The final insight is to take it easy on the hype, and just stick to quality. The amount of AI bullshit available on the internet and at some events has taken on rather stunning proportions. Personally I have nothing against some long-term thinking and some excitement around it. But at some point, one should put up, or shut up. It’s for that reason that we want AMLDs to always be associated with academic institutions. That is not to say that non-academic institutions wouldn’t be able to put together great events; of course they are. But academic institutions have the benefit that they are full of deeply skeptical scientists that won’t tolerate overselling for too long, and most speakers will naturally focus on serious work when they present at an academic institution.

So, what is the future of AMLD? I can’t say for sure, but it’s worth reflecting on what the ultimate goal of AMLD is. An event is a huge effort, both for organizers and attendees. If you calculate the overall costs, and the energy spent by thousands of people coming together in a particular location, the numbers are absolutely enormous. So there’d better be a very good reason why you do this. For me, the ultimate reason to organize AMLD is to make sure that this technology remains on people’s radar, and becomes accessible to them. Modern machine learning is once-a-lifetime kind of technology, and may even end up being a once-a-century kind of technology. If AMLD can help many more people to understand this technology and use it for their goals, then it will have been worth it. Because I believe very strongly in Feynman’s observation of “what I cannot create, I do not understand.”

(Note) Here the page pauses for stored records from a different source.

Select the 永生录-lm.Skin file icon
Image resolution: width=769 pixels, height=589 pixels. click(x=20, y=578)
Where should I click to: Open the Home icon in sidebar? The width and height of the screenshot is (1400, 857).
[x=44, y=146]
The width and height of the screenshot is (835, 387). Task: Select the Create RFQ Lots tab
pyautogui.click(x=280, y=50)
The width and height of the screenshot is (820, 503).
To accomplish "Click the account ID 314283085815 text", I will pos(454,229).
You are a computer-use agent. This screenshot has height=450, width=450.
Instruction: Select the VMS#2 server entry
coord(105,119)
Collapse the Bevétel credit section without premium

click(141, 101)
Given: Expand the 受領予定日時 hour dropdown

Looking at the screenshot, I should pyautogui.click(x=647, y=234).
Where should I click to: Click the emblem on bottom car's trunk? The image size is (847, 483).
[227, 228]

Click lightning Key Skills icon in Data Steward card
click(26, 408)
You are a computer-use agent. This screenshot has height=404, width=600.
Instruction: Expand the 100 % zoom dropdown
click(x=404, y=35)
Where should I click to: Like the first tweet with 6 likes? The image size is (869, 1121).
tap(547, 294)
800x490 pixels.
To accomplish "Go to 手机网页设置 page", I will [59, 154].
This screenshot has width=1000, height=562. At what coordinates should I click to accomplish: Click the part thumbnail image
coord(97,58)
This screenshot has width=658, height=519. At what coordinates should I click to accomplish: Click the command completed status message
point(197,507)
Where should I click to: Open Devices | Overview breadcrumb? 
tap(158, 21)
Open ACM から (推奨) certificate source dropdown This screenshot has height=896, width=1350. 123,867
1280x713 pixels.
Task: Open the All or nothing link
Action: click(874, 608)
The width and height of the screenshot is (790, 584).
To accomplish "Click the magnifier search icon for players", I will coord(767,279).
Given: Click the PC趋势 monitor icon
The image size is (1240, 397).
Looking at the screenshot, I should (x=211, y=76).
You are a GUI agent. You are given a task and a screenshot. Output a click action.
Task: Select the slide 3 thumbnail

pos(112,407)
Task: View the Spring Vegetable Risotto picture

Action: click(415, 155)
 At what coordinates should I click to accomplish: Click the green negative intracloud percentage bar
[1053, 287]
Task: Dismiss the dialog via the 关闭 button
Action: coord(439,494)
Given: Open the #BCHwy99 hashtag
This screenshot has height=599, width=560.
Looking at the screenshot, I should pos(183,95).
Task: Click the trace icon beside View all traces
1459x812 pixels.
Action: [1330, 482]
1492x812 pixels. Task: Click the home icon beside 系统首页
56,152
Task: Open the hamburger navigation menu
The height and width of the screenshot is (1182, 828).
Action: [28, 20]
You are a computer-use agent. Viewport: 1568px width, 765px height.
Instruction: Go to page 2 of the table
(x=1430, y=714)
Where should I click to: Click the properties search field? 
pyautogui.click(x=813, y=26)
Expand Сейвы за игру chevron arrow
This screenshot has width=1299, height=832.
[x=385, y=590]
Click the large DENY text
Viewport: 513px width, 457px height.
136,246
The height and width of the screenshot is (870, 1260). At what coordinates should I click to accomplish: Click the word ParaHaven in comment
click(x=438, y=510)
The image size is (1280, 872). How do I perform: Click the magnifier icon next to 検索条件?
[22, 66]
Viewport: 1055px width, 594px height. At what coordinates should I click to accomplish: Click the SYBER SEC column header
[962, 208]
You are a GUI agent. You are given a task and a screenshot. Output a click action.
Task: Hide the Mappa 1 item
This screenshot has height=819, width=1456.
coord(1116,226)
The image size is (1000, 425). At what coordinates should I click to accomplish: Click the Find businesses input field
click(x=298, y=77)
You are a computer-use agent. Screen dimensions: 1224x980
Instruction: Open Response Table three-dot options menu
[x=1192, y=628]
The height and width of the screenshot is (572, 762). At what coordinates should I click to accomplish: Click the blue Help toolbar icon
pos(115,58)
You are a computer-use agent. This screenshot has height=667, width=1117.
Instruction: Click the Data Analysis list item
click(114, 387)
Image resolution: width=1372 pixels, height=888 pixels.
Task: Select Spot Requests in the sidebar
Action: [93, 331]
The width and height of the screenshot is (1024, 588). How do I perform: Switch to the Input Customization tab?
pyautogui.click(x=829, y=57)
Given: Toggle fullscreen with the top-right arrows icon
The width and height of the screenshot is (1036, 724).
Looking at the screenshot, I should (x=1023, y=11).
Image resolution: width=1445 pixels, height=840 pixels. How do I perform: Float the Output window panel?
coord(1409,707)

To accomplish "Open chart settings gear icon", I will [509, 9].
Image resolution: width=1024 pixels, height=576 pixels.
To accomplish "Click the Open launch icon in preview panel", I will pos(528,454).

That is the ultimate reason I believe that AMLD should grow much more, both in size and in scope. To give you an idea of the importance of machine leaning, PwC believes that by 2030, AI (they mean machine learning) will boost GDP by 13% globally, and up to 26% locally. That’s 15.7 Trillion Dollars, more than today’s GDP of China and India combined. But more than money, machine learning will affect all social systems deeply. Not mastering this technology is simply not an option. Events like AMLD can do their share to ensure a well informed society, from academia to industry to the general public.